Directions: Extract the records below verbatim, starting at the line containing "You are a GUI" and continuing through the end of the records, including both ends. Omit the pictures from the output.
-- START OF Record extracts --
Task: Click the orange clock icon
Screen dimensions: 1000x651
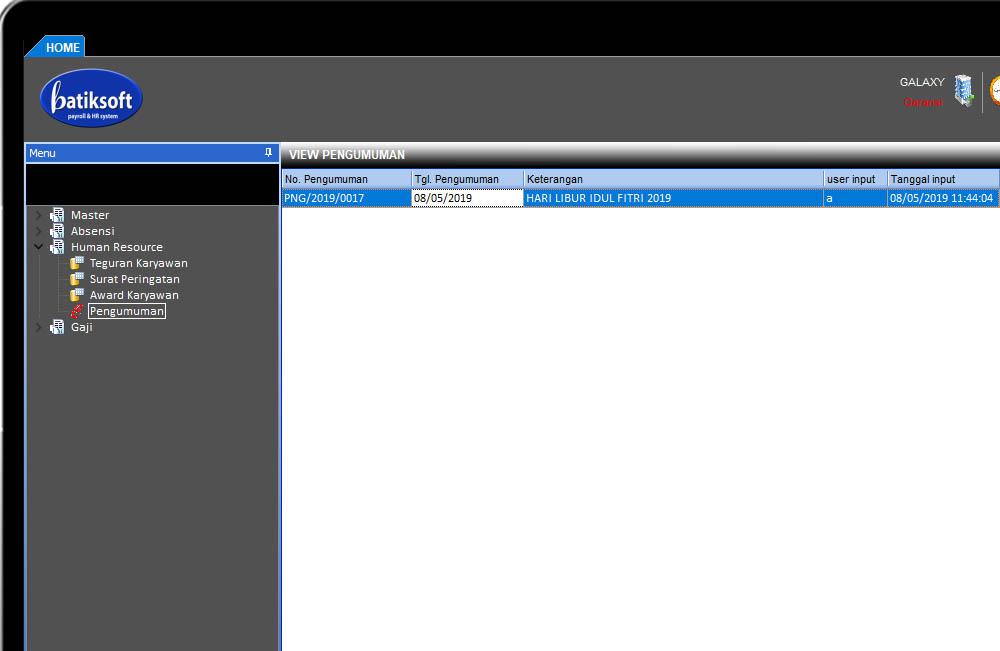Action: 995,91
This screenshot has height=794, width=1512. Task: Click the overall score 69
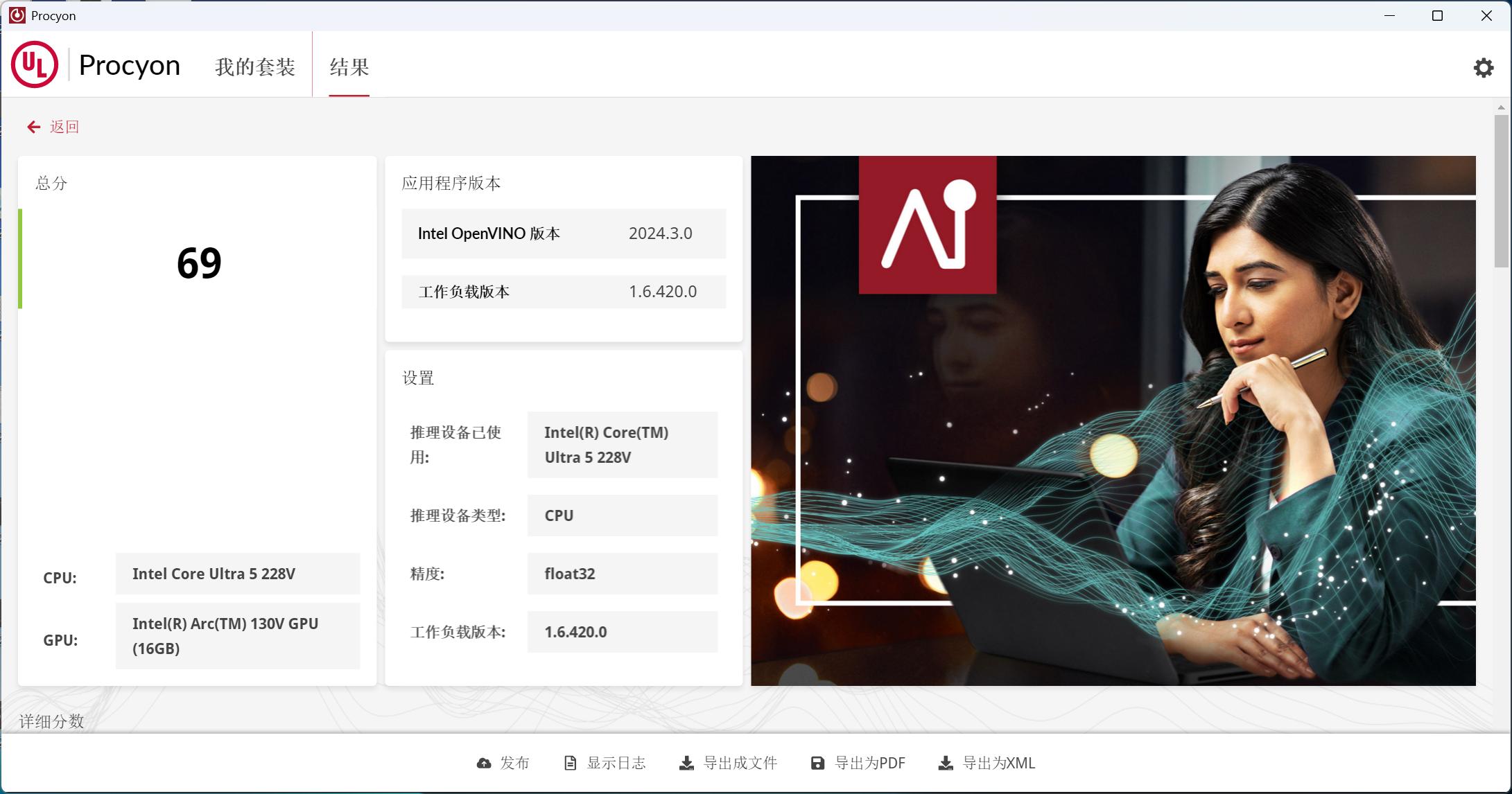tap(199, 263)
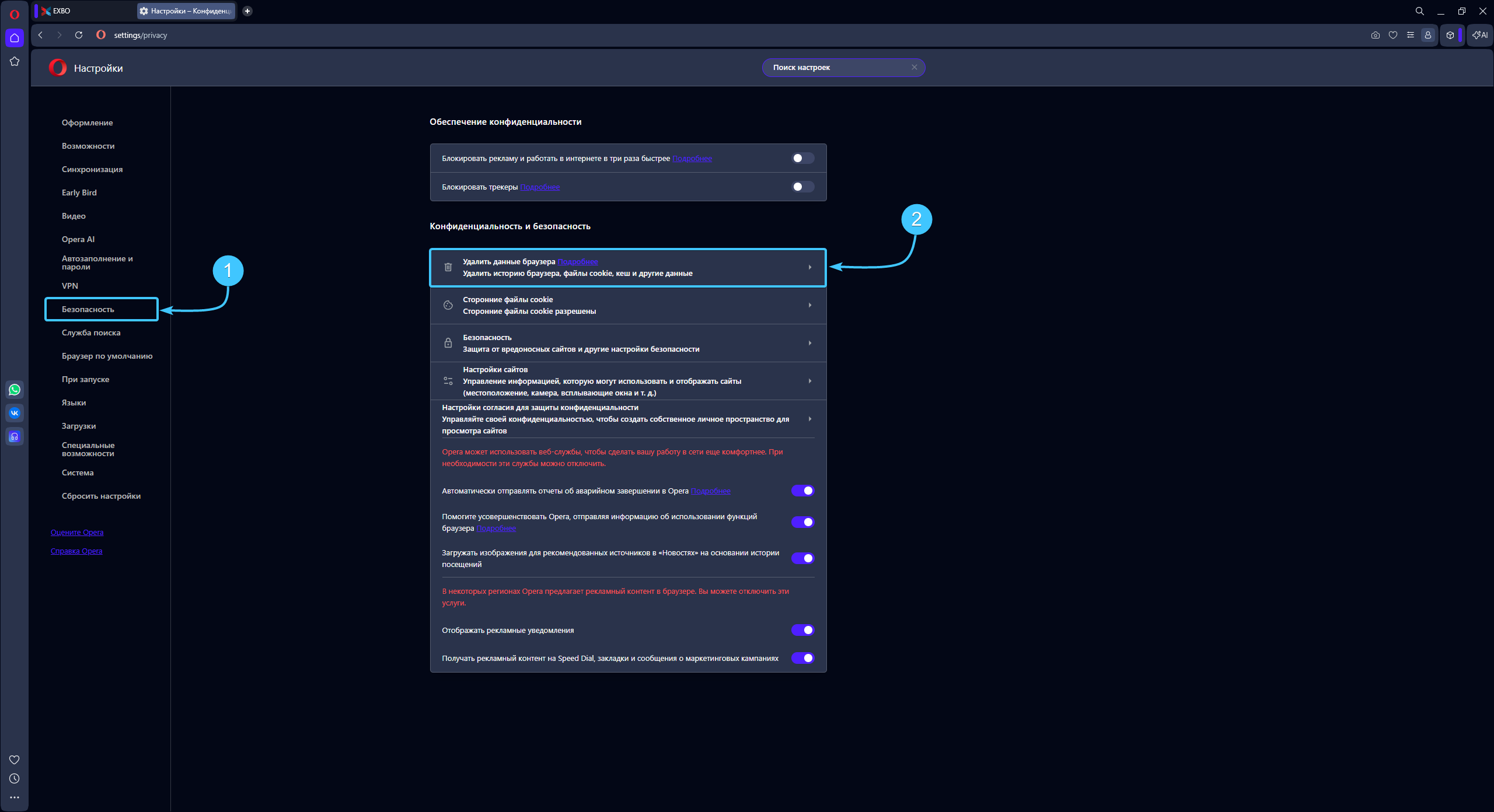Open Easy Setup menu icon
The height and width of the screenshot is (812, 1494).
tap(1411, 35)
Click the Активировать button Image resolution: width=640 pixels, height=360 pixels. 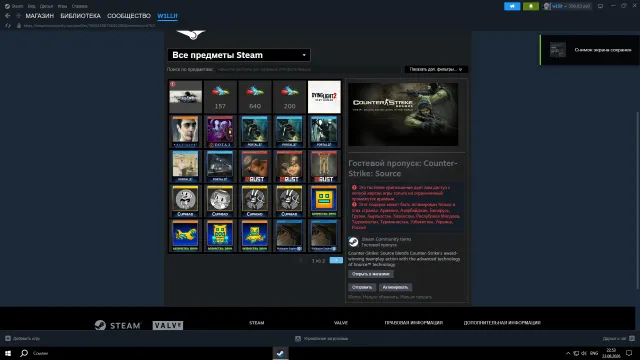pyautogui.click(x=395, y=287)
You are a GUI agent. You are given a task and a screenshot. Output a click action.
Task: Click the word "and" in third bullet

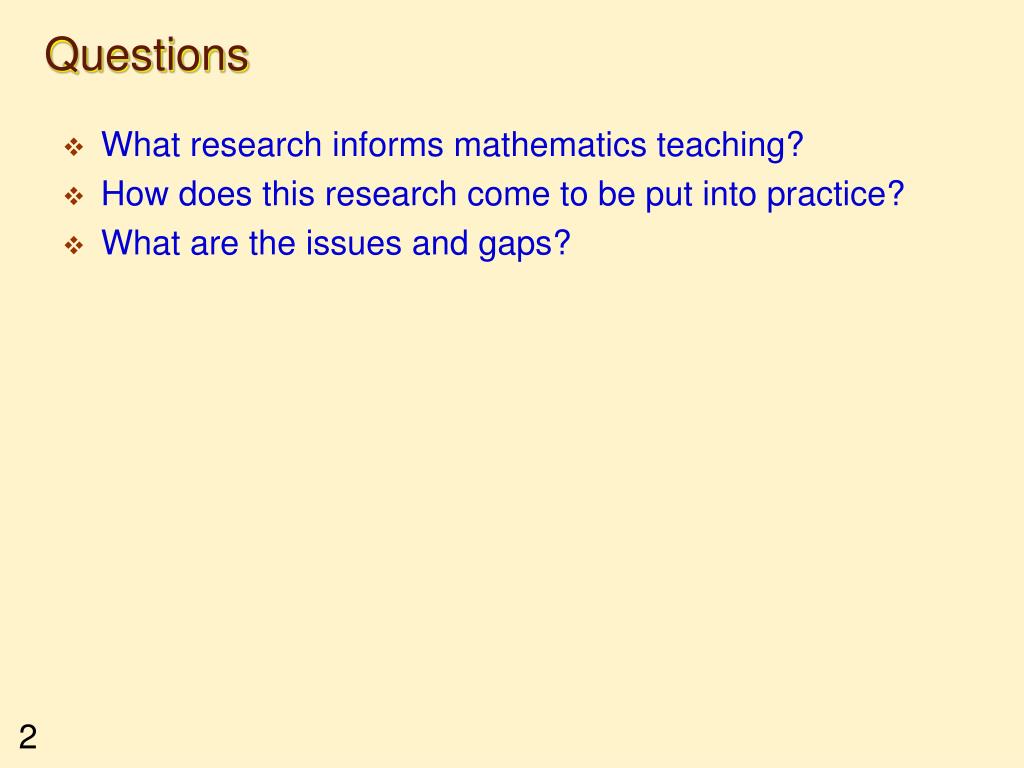[440, 244]
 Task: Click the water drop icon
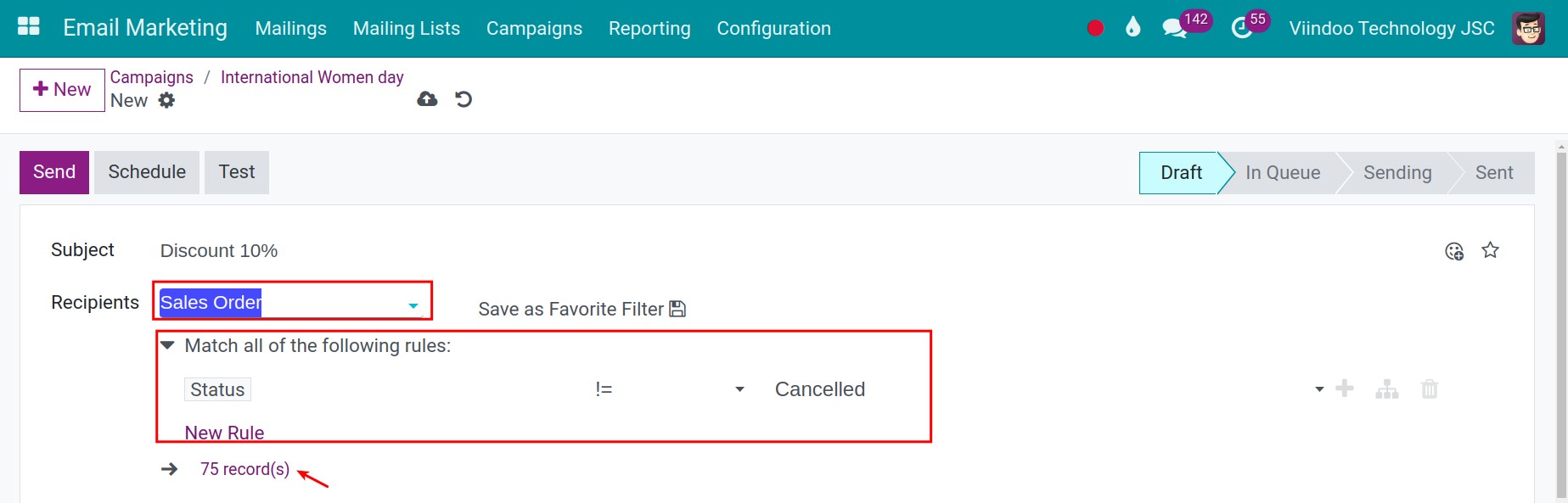(1132, 27)
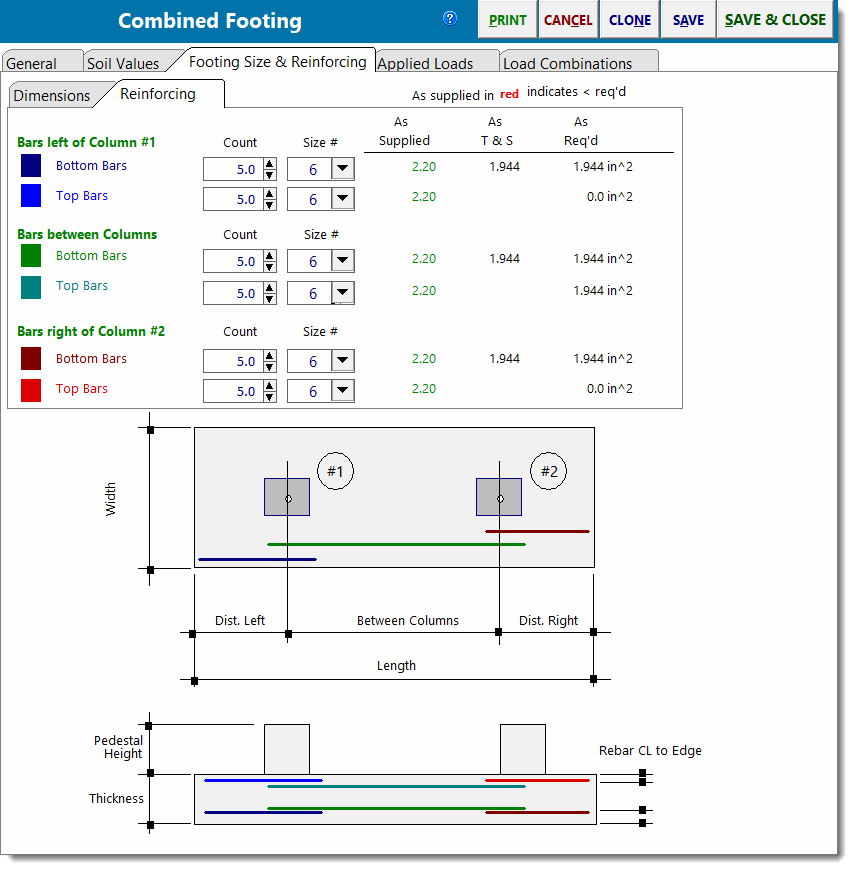Click the CANCEL button

pos(567,20)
-- END OF Record extracts --
Response:
You are a GUI agent. You are given a task and a screenshot. Output a click action.
Task: Click the word "and" in third bullet

[440, 244]
 Task: Click the water drop icon
(1132, 27)
Click the CANCEL button

pos(567,20)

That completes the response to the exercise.